« Le battement d’ailes d’un papillon au Brésil peut-il provoquer une tornade au Texas ? »
Tel était le titre d’une conférence d’ Edward Lorenz sur la prédictibilité et la théorie du chaos (voir ici).
Ces formulations se retrouvent aujourd’hui pour illustrer la prédictibilité des âneries en ligne abritées derrière des interprétations chaotiques du droit.
Etape 1 : le battement d’aile à l’autre bout du monde.
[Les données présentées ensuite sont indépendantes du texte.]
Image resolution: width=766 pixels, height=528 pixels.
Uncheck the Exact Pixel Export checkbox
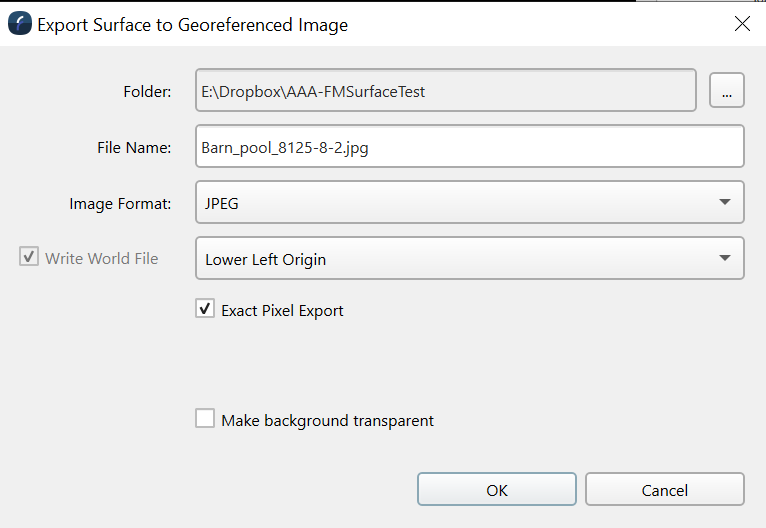pos(205,309)
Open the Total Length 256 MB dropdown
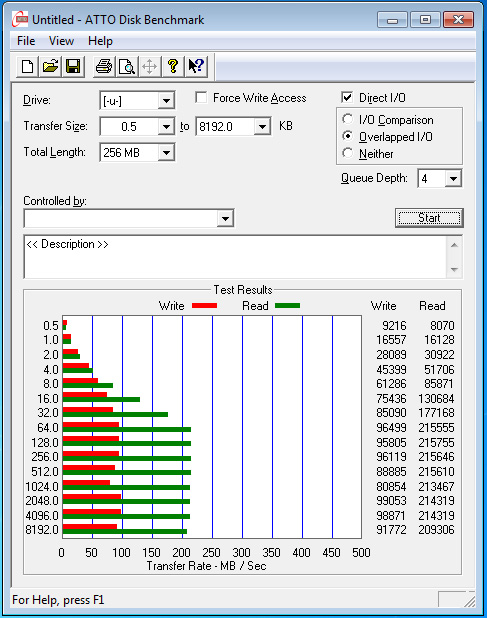487x618 pixels. coord(166,153)
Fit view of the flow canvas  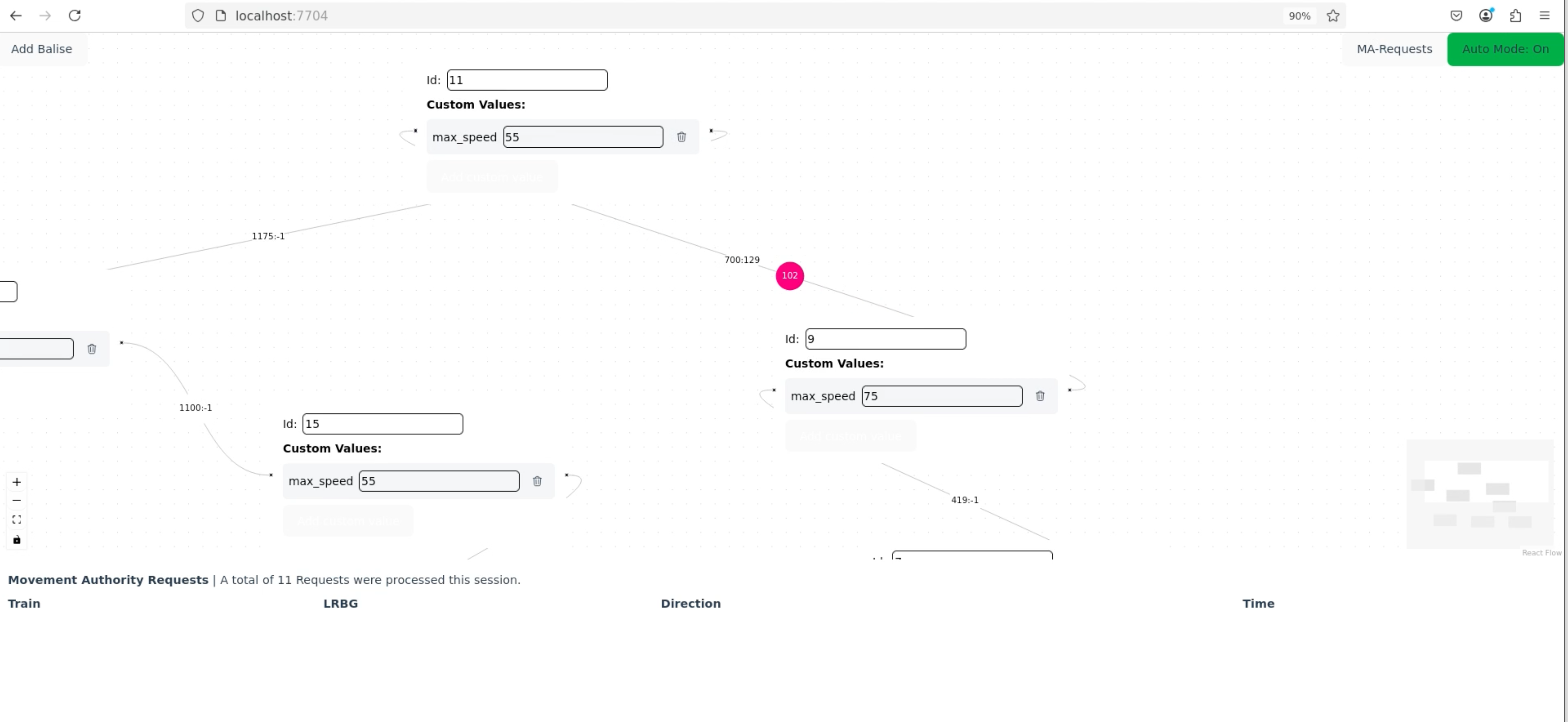click(x=17, y=519)
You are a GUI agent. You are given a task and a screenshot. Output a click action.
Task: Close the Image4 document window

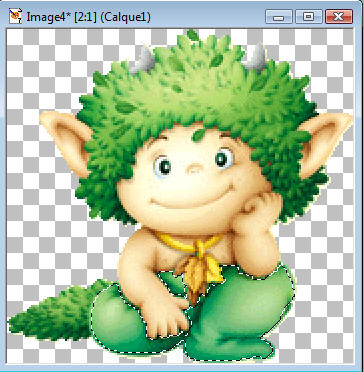(x=339, y=17)

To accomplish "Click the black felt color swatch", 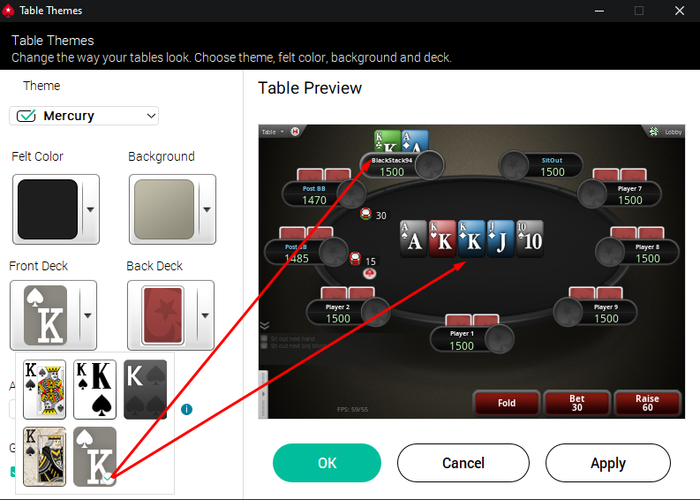I will (47, 209).
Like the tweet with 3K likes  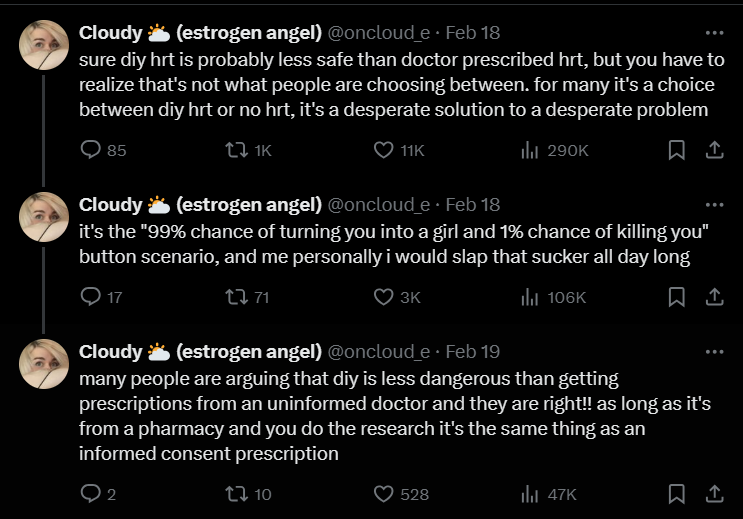tap(384, 297)
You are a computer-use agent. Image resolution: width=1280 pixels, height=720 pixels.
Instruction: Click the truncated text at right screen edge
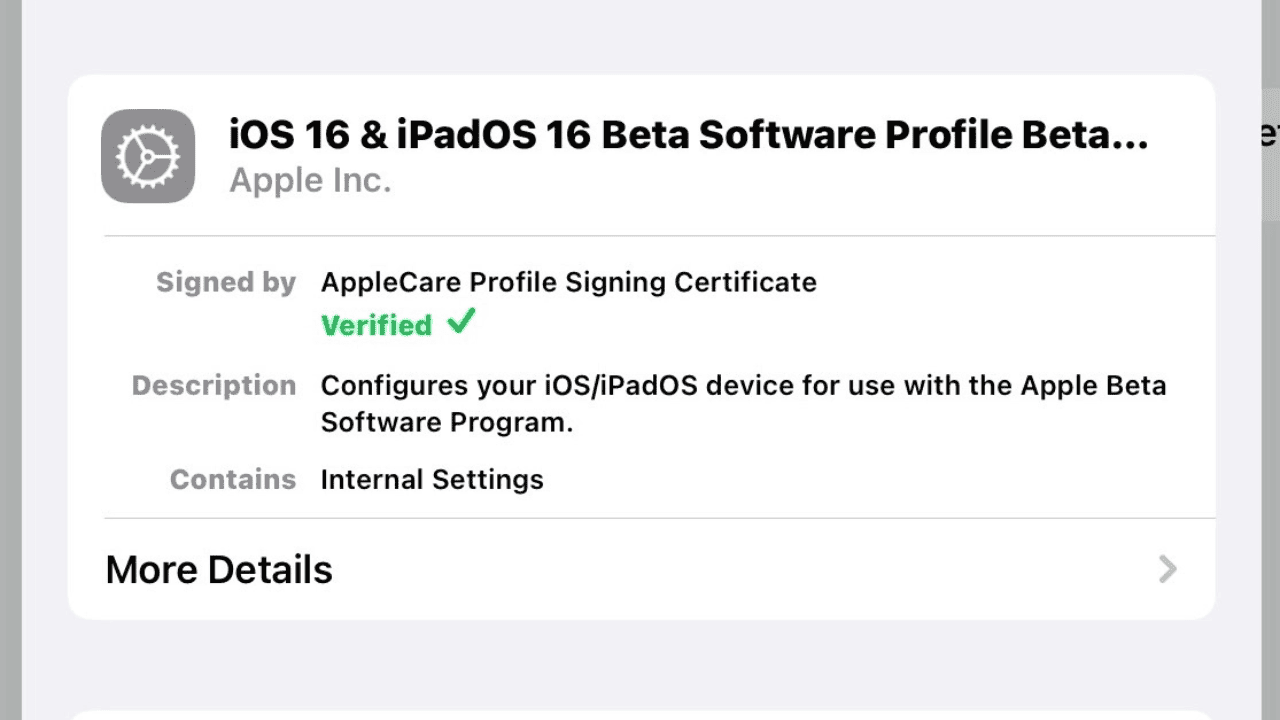click(1270, 135)
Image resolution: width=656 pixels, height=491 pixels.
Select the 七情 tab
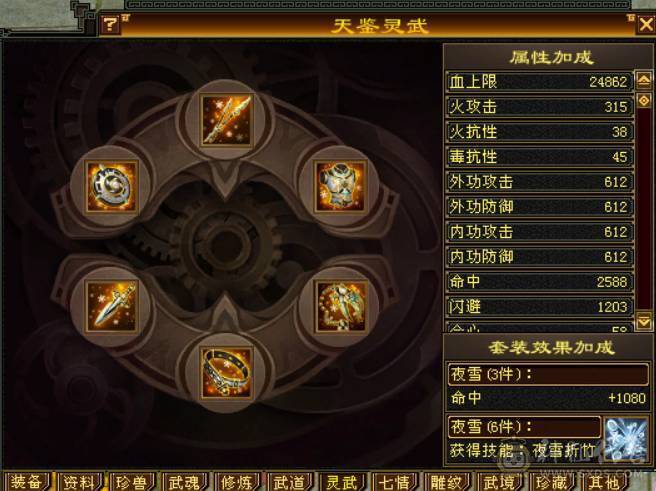click(x=395, y=482)
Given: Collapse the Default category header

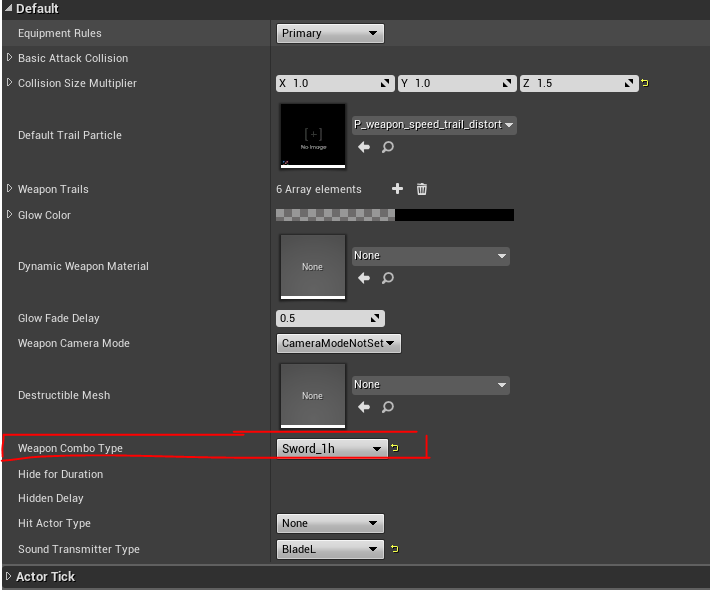Looking at the screenshot, I should pyautogui.click(x=9, y=9).
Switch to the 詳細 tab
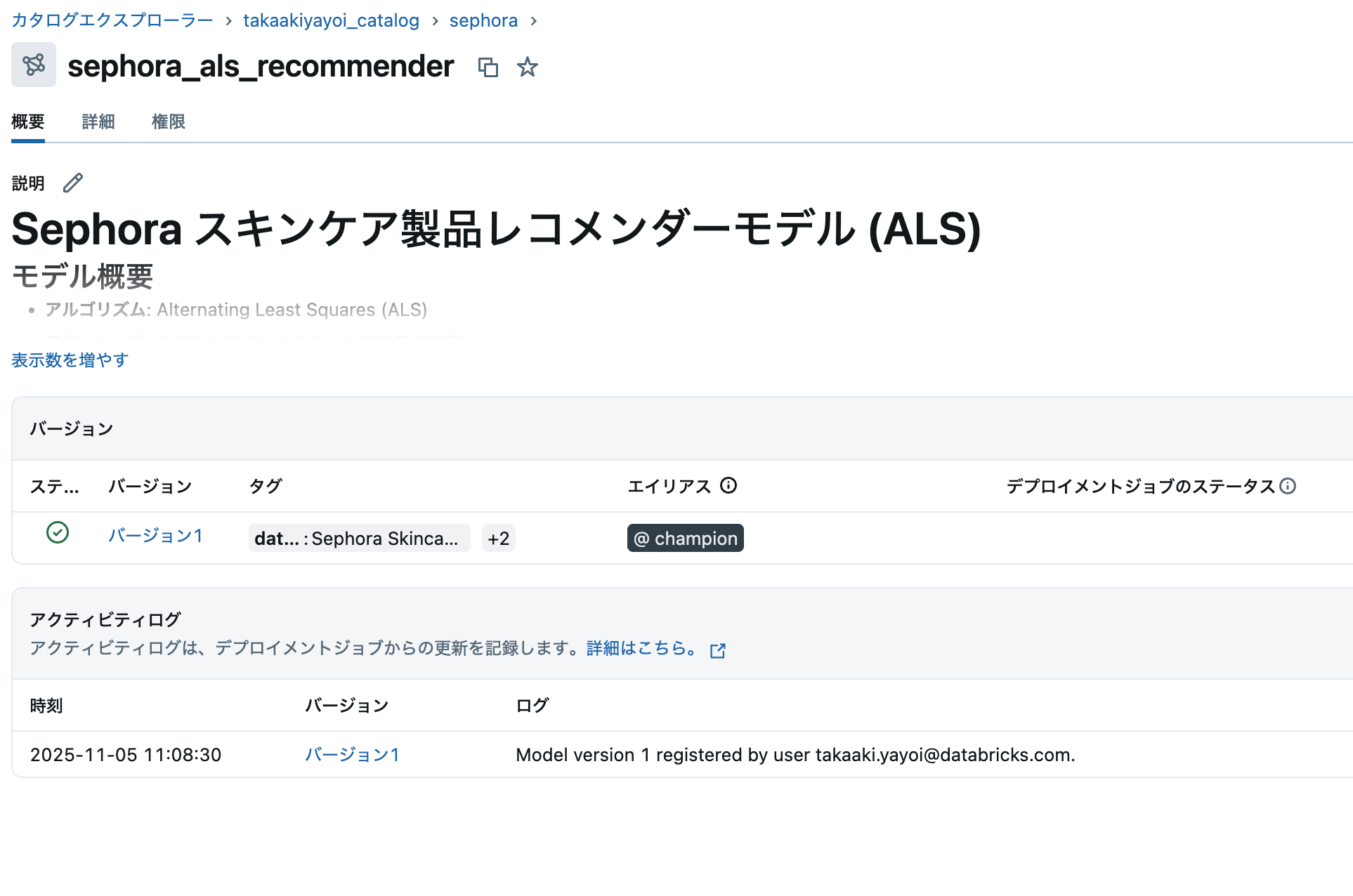1353x896 pixels. [x=98, y=121]
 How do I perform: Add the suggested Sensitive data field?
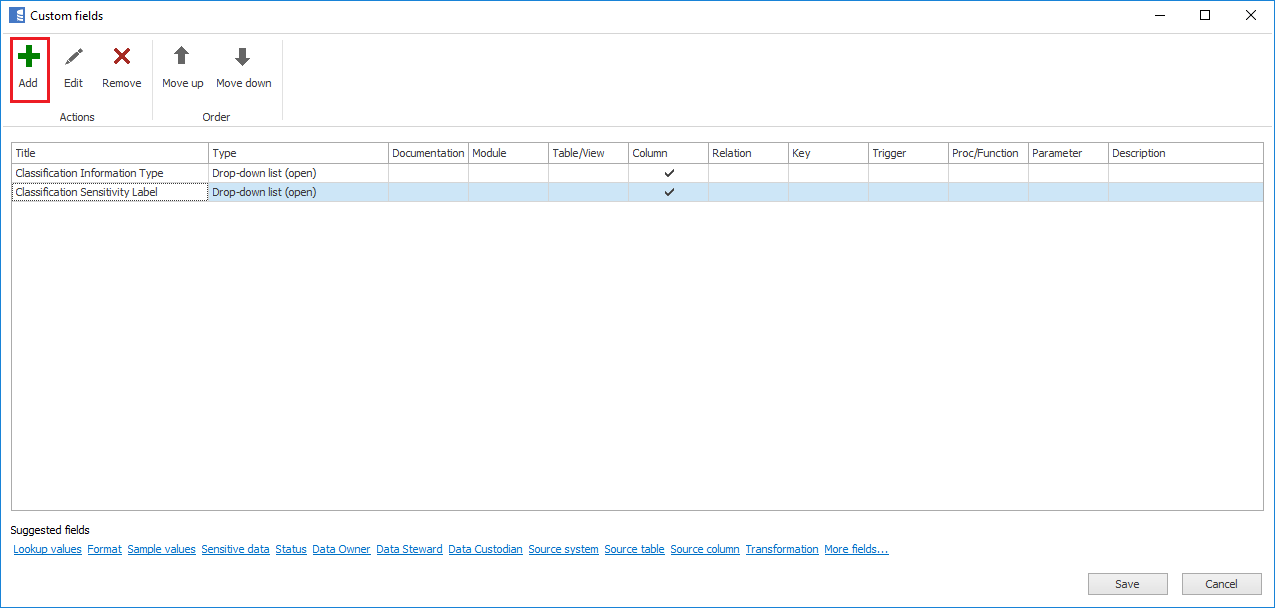click(235, 549)
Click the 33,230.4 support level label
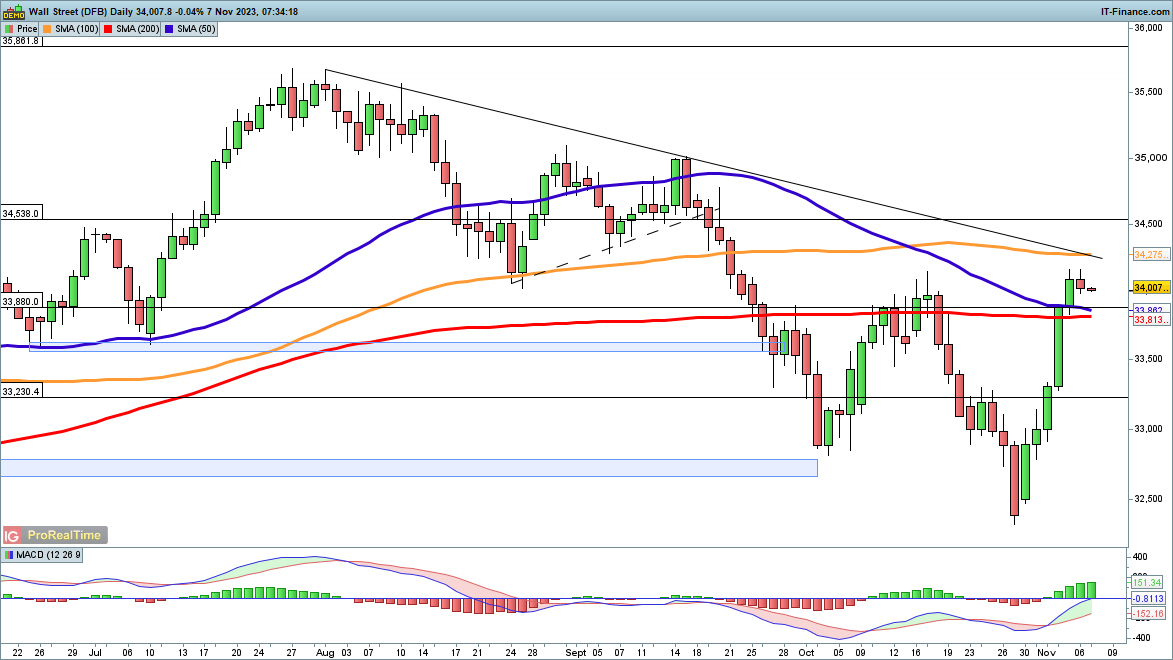 (21, 392)

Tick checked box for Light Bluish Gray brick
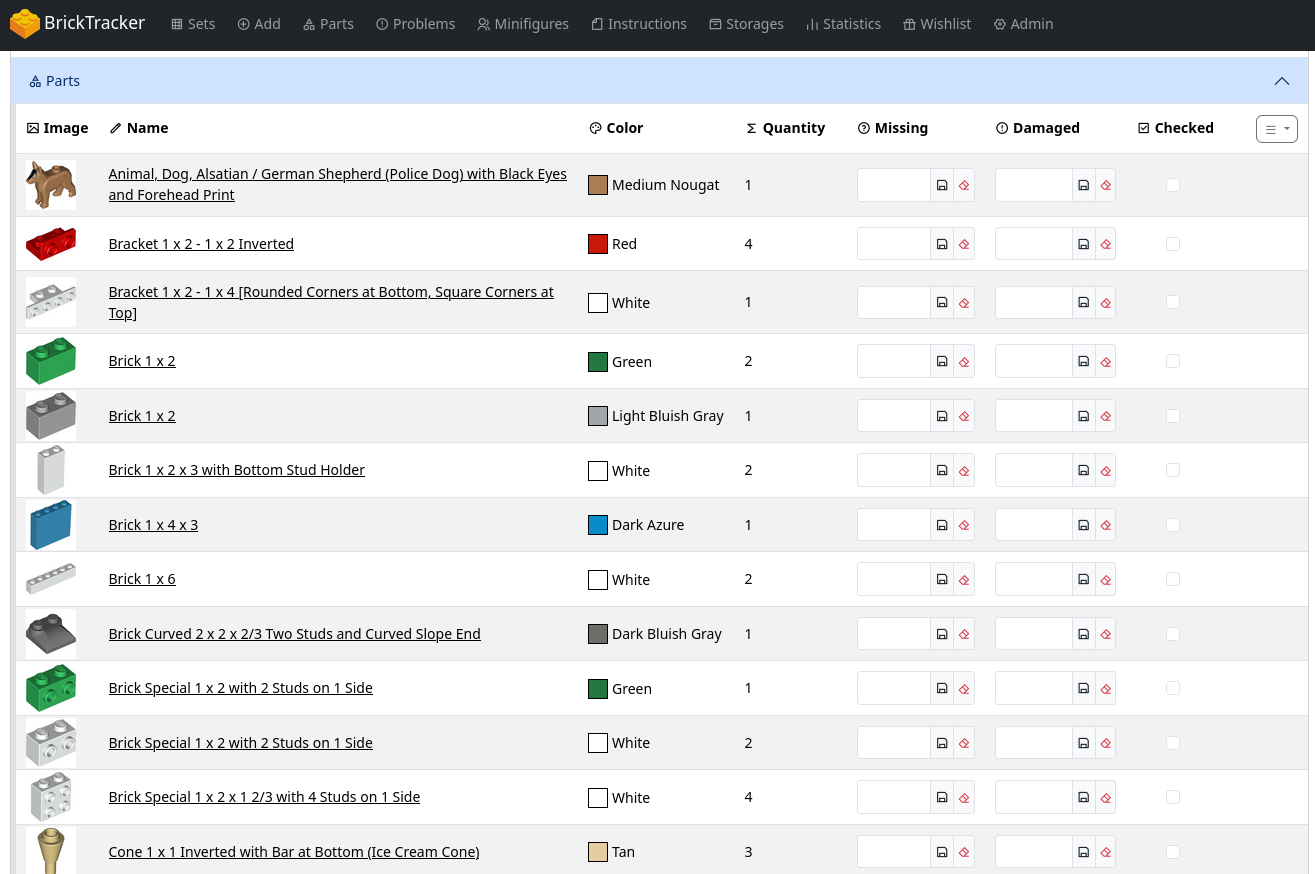[1173, 416]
En l’espèce la Polynésie française. 
Le président de ladite Polynésie française est élu au scrutin secret par l’assemblée de la Polynésie française parmi ses membres (article 69 de la loi organique n° 2004 192 du 27 février 2004 portant statut d’autonomie de la Polynésie française) et « reste en fonction jusqu’à l’expiration du mandat de l’assemblée qui l’a élu » (article 72 de la loi organique).
Le troisième alinéa de l’article 74, introduit par l’article 6 de la loi organique n° 2011 918 du 1er août 2011, dispose que le : « président de la Polynésie française ne peut exercer plus de deux mandats de cinq ans successifs ».
Si, en principe, la durée du mandat du président de la Polynésie française et la durée du mandat de l’assemblée qui l’a élu, qui est de cinq ans (article 104), coïncident, tel n’est pas le cas dans certaines circonstances telles que l’élection du président faisant suite à la démission d’office de son prédécesseur.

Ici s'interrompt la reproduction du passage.